● Excerpted passage:
════

Figure 2 Plots of true teacher effect percentiles on DOLS, AR, SGP-Median, and SGP-Mean percentiles using simulated data—DG-RA scenario.
Figure 2 Plots of true teacher effect percentiles on DOLS, AR, SGP-Median, and SGP-Mean percentiles using simulated data—DG-RA scenario.

Moreover, it is unlikely that nonlinear relationships between current and prior scores are a significant feature of real data. In our actual data, we find that the coefficient on the squared term in a regression of math achievement on math prior achievement, prior achievement squared, other student demographics, and teacher indicators is estimated to be around 0.05 rather than an unrealistically large number like 1. Moreover, when we compare estimated teacher effects from the basic DOLS estimator with those from a DOLS estimator that includes the square and cube of prior year test scores in the real data, we find that the estimates are very highly correlated (around 0.99), signaling that nonlinearities do not occur in real data in a way that impacts teacher quality measures.

Figure 3 Plots of true teacher effect percentiles on DOLS, AR, SGP-Median, and SGP-Mean percentiles using simulated data—DG-PA scenario.
Figure 3 Plots of true teacher effect percentiles on DOLS, AR, SGP-Median, and SGP-Mean percentiles using simulated data—DG-PA scenario.
Figure 4 Plots of true teacher effect percentiles on DOLS, AR, SGP-Median, and SGP-Mean percentiles using simulated data—DG-NA scenario.
Figure 4 Plots of true teacher effect percentiles on DOLS, AR, SGP-Median, and SGP-Mean percentiles using simulated data—DG-NA scenario.

Also in an effort to keep the simulation simple, we did not include other demographic characteristics of students, such as, say, English Language Learner (ELL) status, in the test-score data-generating process, nor did we sort students on the basis of these characteristics in our simulation. However, it would logically follow that a DOLS-type estimator that also controls for such observables will outperform the other estimators under nonrandom assignment based on these characteristics, since neither the SGP nor the AR models control for teacher assignment and the SGP estimators typically omit student demographics altogether.

════

● Recorded information:

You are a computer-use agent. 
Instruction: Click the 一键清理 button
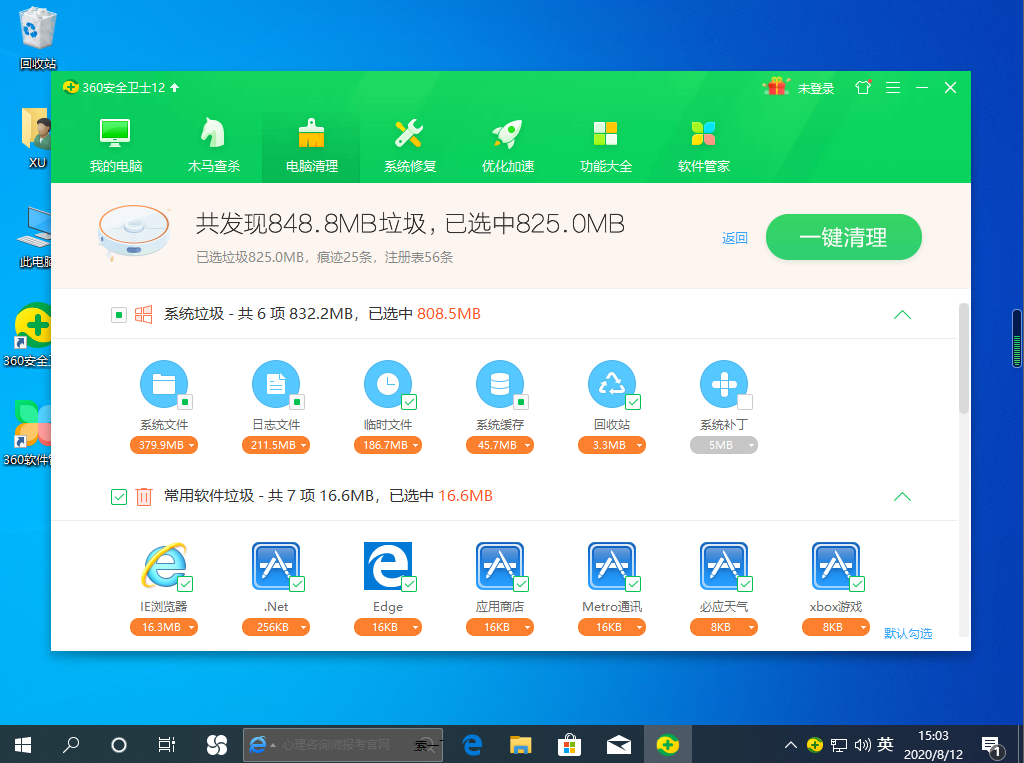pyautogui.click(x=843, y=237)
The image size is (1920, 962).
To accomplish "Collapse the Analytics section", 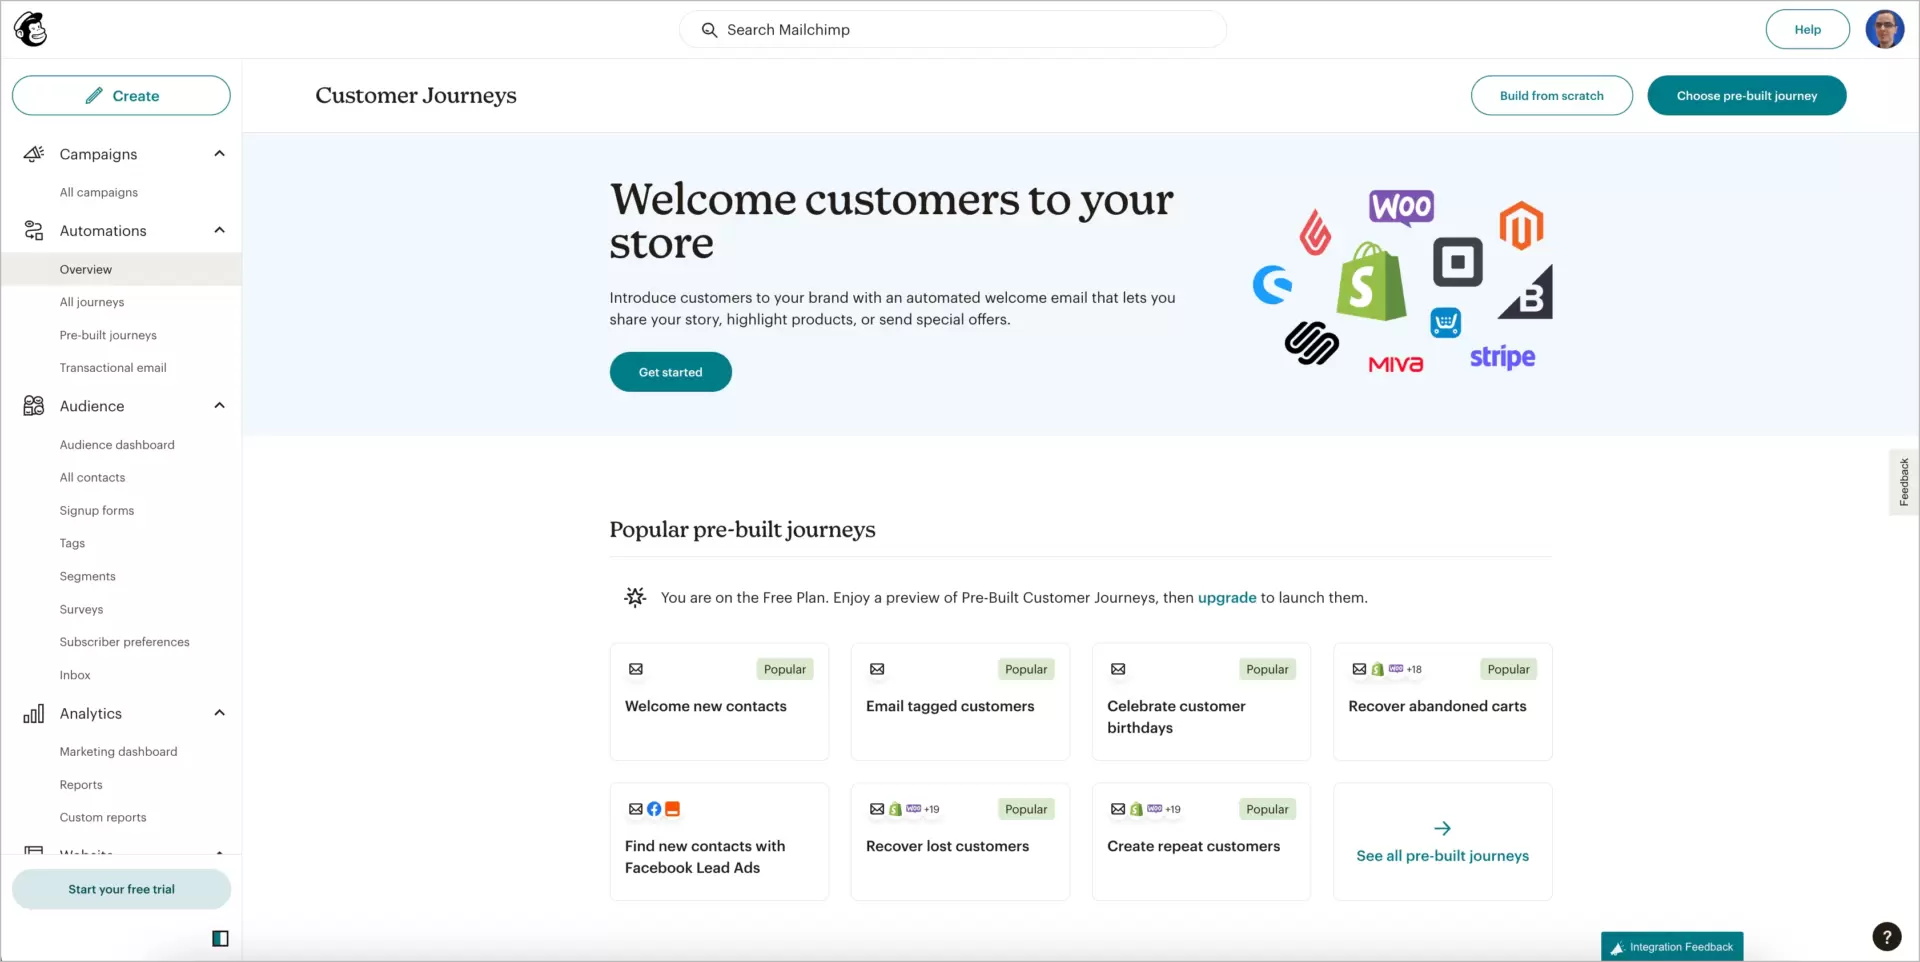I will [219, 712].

════

● Aim of the exercise: Name every simulated-data scenario that the figure captions in the passage on teacher effect estimators mention. The lines are unrelated to the passage on teacher effect estimators.

● Answer for the task: DG-RA, DG-PA, DG-NA